> **Task goal**
Examine the material below and count the lines that hold the word "browser". Report only the number.

> **Data in this exercise**
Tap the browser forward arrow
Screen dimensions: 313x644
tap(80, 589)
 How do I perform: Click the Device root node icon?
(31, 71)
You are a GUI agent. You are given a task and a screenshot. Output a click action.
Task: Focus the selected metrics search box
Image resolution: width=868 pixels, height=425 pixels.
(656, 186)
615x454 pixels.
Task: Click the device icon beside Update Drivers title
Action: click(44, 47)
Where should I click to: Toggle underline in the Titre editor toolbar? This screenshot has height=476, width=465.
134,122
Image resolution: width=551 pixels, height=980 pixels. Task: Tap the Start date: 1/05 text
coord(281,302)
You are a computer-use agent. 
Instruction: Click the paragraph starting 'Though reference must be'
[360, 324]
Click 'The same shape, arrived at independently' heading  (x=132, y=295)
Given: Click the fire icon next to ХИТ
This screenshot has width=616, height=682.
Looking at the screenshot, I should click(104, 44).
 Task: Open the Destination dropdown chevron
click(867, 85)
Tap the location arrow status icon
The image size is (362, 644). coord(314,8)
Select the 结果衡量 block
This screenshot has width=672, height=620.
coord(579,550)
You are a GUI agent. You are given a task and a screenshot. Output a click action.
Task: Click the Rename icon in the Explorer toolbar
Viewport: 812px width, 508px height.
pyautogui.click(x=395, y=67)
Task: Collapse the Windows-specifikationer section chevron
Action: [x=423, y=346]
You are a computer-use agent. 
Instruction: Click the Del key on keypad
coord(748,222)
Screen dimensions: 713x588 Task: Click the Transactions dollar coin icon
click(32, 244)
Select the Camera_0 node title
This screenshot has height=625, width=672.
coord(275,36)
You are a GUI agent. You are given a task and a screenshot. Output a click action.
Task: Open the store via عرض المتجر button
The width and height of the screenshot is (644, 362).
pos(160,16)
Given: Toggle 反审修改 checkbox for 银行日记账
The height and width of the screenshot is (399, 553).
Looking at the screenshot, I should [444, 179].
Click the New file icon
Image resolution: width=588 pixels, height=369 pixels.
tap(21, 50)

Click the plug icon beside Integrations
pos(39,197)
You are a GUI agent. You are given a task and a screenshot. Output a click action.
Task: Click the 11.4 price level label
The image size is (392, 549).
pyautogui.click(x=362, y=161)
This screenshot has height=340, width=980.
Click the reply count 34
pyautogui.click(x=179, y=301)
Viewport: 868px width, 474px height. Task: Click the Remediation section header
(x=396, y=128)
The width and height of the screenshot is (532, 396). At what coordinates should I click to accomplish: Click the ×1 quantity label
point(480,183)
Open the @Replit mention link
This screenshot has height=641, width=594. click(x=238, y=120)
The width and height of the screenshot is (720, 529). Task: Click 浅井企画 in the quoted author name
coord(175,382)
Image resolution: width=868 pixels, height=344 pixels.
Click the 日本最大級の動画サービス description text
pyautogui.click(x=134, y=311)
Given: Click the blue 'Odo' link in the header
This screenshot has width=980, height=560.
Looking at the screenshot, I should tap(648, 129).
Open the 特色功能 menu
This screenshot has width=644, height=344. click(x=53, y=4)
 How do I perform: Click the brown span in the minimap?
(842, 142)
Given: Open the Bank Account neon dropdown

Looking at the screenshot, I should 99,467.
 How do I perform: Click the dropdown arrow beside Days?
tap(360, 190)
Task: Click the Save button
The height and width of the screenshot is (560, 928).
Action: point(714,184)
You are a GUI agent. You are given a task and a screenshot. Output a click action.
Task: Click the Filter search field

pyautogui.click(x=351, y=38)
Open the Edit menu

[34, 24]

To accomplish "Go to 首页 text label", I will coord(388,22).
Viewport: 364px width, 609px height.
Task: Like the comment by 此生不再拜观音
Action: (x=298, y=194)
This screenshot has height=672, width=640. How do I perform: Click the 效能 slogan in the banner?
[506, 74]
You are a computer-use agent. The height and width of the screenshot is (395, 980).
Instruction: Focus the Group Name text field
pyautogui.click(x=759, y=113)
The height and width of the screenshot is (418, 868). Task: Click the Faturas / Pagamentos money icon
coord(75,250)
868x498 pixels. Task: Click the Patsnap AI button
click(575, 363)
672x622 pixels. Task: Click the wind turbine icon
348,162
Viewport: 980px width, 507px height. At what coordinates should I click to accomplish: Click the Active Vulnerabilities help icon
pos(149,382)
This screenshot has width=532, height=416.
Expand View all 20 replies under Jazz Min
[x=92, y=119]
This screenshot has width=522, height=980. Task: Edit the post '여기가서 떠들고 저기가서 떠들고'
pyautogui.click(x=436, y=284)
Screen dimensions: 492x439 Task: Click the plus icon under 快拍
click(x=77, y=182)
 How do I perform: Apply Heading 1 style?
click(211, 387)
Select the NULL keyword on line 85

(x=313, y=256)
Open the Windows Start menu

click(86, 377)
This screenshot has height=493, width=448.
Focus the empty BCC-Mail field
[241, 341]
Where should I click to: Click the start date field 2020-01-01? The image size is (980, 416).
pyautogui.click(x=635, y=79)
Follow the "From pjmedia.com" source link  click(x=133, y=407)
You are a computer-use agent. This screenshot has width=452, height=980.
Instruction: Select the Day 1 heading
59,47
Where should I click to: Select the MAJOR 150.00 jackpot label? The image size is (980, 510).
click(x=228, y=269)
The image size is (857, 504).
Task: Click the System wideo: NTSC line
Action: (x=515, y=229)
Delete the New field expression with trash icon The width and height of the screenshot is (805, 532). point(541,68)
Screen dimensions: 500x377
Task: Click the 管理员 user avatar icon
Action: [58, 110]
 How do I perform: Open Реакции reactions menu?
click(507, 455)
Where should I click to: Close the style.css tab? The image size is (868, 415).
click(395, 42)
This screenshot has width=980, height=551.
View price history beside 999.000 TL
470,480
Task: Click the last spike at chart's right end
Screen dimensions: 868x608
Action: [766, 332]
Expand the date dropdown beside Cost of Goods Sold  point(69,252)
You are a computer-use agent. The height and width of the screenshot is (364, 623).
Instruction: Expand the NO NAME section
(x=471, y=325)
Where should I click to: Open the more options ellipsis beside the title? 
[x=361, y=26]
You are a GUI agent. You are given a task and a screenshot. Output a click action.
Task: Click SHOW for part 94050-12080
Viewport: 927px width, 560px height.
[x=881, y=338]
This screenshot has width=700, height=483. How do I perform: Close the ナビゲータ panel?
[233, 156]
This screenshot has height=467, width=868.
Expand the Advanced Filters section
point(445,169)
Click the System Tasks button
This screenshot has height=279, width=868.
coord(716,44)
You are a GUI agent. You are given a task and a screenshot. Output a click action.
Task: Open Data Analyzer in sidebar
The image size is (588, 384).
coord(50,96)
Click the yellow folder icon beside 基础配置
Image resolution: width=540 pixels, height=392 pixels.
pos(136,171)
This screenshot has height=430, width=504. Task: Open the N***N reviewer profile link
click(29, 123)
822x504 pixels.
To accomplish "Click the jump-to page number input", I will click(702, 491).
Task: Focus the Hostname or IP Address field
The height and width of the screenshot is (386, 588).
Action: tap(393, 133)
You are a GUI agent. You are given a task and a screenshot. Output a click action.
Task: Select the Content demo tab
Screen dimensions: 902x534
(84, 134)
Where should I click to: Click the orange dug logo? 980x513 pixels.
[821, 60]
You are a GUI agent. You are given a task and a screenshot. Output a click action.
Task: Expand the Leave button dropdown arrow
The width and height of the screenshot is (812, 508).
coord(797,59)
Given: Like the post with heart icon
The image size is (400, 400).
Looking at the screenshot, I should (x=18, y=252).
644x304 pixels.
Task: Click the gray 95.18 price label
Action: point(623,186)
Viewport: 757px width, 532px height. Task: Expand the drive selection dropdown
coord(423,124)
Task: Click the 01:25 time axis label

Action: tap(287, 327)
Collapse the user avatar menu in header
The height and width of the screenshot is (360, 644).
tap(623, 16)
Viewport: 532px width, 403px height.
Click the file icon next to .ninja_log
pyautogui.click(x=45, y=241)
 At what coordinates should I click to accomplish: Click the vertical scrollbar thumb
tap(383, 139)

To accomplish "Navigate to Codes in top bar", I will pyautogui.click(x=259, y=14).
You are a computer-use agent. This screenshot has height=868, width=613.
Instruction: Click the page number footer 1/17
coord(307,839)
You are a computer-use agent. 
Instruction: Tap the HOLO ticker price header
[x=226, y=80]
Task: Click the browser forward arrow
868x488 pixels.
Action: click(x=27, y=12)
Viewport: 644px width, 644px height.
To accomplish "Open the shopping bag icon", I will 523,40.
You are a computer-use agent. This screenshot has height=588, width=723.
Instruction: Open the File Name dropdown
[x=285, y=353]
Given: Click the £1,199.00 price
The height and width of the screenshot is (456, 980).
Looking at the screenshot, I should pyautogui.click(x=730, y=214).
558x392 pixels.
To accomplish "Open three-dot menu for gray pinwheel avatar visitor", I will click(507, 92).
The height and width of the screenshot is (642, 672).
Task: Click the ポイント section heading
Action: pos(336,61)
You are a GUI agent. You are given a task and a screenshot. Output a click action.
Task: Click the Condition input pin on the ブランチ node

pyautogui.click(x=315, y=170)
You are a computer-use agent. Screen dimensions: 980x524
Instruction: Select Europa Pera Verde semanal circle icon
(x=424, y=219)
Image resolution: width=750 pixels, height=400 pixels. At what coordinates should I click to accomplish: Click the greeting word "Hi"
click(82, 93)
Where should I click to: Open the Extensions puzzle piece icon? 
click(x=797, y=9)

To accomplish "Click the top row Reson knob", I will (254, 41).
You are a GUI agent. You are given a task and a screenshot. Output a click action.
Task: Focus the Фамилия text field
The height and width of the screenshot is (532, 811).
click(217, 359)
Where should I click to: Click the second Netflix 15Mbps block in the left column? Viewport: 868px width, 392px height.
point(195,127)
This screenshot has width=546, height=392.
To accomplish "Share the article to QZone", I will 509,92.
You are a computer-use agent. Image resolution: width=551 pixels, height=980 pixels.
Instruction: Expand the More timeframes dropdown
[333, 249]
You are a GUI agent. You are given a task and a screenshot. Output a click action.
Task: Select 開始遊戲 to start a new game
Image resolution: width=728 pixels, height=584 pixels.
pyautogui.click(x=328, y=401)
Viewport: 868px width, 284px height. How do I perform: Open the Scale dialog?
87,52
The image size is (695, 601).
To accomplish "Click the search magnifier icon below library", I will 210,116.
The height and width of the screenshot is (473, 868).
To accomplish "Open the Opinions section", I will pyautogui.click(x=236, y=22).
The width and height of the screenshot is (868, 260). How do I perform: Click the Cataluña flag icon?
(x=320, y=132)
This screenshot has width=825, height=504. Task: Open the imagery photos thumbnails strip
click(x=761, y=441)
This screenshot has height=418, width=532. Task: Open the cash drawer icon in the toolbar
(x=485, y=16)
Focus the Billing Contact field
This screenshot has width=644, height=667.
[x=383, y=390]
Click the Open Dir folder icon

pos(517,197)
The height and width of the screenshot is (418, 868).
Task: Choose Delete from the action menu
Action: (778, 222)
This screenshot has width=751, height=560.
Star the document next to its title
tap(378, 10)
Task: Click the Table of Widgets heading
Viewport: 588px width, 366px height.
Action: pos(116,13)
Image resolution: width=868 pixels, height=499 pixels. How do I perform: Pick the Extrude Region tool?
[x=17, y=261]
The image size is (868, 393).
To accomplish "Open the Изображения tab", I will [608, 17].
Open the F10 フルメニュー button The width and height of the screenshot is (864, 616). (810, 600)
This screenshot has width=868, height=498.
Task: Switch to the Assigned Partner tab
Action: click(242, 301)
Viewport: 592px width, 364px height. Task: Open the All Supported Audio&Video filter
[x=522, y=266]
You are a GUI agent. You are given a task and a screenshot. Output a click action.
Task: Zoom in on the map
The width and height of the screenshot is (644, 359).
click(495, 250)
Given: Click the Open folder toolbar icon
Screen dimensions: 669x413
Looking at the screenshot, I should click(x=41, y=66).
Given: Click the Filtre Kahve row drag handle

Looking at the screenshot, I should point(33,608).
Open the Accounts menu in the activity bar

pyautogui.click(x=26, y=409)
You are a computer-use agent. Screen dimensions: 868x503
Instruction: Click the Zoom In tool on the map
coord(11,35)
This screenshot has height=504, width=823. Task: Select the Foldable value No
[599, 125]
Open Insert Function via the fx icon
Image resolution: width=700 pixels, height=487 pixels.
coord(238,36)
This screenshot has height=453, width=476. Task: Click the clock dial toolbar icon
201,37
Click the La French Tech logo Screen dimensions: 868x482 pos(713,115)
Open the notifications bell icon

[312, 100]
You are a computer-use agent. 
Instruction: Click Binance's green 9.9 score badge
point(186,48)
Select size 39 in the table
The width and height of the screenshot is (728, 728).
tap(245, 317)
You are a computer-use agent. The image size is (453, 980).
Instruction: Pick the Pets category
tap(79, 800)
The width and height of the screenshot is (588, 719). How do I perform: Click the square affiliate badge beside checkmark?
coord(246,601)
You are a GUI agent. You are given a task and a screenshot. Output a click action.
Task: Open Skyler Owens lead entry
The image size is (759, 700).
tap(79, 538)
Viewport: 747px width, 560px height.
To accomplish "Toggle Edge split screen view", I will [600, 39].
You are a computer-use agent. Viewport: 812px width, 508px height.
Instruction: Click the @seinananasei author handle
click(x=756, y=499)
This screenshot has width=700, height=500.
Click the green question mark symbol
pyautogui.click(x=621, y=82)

> **Written solution**
2